Example: \(\hat{x}=x-\mathbb{E}(x)\). If we update \(b\) without accounting for \(\mathbb{E}(x)\), the next recomputed mean removes that update. So the normalization must be part of the computation graph.
Where BN is applied
For a layer pre-activation \(z = Wx + b\), the paper applies BN to \(z\) before the nonlinearity:
\[ \tilde{z} = \text{BN}(z), \quad y = \phi(\tilde{z}) \]
Some modern implementations apply BN after the activation; the key is normalizing each feature (or channel) consistently.
BatchNorm for a vector layer
For a mini-batch \(\mathcal{B} = \{x_1,\dots,x_m\}\):
\[ \mu_\mathcal{B} = \frac{1}{m}\sum_{i=1}^m x_i,\quad \sigma^2_\mathcal{B} = \frac{1}{m}\sum_{i=1}^m (x_i-\mu_\mathcal{B})^2 \]
Normalize and re-scale:
\[ \hat{x}_i = \frac{x_i-\mu_\mathcal{B}}{\sqrt{\sigma^2_\mathcal{B}+\epsilon}},\quad y_i = \gamma\hat{x}_i + \beta \]
- \(\gamma,\beta\) are learnable, so the layer can recover the original activation scale if needed.

Gradients (core idea)
BatchNorm is fully differentiable:
- \(\frac{\partial L}{\partial \hat{x}_i} = \frac{\partial L}{\partial y_i}\cdot \gamma\)
- \(\frac{\partial L}{\partial \gamma} = \sum_i \frac{\partial L}{\partial y_i}\hat{x}_i\)
- \(\frac{\partial L}{\partial \beta} = \sum_i \frac{\partial L}{\partial y_i}\)
2D BatchNorm (CNNs)
For \(x\in\mathbb{R}^{N\times C\times H\times W}\), normalize per channel:
\[ \mu_c = \frac{1}{NHW}\sum_{i,h,w} x_{i,c,h,w},\quad \sigma_c^2 = \frac{1}{NHW}\sum_{i,h,w} (x_{i,c,h,w}-\mu_c)^2 \]
\[ \hat{x}_{i,c,h,w} = \frac{x_{i,c,h,w}-\mu_c}{\sqrt{\sigma_c^2+\epsilon}},\quad y_{i,c,h,w} = \gamma_c\hat{x}_{i,c,h,w}+\beta_c \]
Training vs inference
- Training uses batch statistics.
- Inference uses running averages of mean/variance accumulated during training.
A typical update for running stats:
\[ \mu_{\text{run}} \leftarrow \rho\,\mu_{\text{run}} + (1-\rho)\,\mu_{\mathcal{B}},\quad \sigma^2_{\text{run}} \leftarrow \rho\,\sigma^2_{\text{run}} + (1-\rho)\,\sigma^2_{\mathcal{B}} \]
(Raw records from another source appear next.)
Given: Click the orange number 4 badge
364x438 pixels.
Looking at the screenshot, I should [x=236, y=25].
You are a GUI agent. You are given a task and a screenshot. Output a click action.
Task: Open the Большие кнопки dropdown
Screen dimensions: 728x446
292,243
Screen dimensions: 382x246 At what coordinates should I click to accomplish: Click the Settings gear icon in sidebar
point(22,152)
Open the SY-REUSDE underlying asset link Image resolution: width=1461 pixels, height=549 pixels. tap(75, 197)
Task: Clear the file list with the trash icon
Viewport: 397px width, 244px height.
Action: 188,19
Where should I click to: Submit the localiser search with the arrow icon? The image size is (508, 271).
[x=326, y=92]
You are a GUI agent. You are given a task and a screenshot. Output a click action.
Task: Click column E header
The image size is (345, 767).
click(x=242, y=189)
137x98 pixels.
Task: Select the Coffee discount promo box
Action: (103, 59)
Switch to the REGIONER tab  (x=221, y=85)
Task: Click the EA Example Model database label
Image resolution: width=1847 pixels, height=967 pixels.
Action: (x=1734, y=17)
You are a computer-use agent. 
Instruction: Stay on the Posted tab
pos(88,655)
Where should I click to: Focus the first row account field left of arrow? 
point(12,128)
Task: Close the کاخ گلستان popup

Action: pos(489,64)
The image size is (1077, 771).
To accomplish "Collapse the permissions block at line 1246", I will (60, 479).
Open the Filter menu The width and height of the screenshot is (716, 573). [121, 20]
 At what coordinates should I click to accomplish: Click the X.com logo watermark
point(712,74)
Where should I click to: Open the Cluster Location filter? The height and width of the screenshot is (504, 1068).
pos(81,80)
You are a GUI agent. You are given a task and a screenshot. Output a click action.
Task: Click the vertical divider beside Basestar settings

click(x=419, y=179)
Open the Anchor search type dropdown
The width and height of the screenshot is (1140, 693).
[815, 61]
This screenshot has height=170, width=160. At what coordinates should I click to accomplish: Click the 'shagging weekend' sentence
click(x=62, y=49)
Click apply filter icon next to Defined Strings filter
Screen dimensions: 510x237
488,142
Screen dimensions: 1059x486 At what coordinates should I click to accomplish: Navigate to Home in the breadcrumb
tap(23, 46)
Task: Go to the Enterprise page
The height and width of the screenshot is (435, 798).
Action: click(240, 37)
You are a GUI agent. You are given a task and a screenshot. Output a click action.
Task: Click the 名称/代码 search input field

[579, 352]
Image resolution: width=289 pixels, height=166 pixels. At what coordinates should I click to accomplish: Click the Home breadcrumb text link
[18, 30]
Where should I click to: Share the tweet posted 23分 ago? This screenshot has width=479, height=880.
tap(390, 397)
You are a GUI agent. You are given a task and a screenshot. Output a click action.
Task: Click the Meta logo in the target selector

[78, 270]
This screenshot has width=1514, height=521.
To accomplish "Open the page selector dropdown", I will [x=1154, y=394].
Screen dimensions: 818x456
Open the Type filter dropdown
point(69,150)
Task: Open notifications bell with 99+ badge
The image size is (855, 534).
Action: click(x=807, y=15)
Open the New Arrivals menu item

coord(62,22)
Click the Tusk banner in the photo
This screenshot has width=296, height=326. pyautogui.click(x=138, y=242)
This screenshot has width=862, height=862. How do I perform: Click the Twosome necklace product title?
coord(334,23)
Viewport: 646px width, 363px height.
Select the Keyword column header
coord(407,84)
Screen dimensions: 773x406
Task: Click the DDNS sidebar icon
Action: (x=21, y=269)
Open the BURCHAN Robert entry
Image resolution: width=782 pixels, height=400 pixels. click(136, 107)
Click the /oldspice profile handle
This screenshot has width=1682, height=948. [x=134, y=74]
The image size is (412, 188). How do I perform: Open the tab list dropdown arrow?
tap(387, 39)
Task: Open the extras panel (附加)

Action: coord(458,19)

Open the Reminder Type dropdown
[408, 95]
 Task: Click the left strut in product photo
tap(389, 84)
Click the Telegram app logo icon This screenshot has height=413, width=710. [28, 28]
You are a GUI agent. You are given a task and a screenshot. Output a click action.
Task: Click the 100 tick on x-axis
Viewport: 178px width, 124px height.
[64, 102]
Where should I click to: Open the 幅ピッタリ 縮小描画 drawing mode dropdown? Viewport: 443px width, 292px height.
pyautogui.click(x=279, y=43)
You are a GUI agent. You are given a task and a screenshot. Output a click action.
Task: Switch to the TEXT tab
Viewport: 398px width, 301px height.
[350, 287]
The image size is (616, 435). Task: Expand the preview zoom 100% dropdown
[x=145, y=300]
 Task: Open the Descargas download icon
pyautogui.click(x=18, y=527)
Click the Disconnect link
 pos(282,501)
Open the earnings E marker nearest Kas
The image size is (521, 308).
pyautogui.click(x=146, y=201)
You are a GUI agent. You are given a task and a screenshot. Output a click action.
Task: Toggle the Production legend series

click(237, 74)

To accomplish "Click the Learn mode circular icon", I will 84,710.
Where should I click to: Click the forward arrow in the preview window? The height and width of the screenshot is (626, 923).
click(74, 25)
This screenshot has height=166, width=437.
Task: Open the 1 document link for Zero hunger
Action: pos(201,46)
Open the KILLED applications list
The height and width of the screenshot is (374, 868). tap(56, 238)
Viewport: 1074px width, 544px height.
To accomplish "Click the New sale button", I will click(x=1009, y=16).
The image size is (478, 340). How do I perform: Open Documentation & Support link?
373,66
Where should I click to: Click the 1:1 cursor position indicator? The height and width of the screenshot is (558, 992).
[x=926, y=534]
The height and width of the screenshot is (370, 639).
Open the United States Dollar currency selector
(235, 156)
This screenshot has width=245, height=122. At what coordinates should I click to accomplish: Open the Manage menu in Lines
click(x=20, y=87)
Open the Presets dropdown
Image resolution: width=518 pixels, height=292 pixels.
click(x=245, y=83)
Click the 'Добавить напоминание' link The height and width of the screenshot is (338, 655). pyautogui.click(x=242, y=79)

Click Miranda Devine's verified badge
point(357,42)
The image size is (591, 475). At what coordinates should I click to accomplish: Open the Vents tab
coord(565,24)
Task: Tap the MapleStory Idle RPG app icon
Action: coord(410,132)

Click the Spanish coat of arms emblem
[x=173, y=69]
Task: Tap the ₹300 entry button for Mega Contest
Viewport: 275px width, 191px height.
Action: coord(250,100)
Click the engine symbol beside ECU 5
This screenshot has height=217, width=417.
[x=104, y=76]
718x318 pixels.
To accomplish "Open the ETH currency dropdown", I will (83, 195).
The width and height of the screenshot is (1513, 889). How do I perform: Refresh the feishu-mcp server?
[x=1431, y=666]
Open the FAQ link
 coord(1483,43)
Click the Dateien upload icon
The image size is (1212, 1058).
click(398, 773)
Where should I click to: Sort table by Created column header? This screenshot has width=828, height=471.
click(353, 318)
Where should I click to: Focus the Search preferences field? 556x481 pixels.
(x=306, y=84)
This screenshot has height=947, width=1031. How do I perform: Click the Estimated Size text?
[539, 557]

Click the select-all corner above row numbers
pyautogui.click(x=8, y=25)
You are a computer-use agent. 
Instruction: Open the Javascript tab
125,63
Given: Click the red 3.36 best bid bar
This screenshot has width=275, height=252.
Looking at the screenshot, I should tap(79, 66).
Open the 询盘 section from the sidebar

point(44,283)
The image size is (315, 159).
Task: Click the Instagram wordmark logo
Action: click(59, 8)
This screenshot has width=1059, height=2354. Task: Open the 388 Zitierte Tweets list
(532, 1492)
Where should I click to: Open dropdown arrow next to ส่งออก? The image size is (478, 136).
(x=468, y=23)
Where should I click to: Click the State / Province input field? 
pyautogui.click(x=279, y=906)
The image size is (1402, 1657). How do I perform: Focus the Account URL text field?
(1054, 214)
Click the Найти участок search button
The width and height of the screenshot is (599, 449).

This makes predictions deterministic and independent of batch composition.
Effects and practical notes
- Enables larger learning rates and faster convergence.
- Acts as a form of regularization (mini-batch noise).
- Reduces sensitivity to initialization.
- Improves conditioning by keeping feature scales comparable.
Takeaway. BatchNorm stabilizes activation distributions by normalizing per mini-batch and then re-introducing scale and shift. This makes deep optimization easier and faster while adding mild regularization.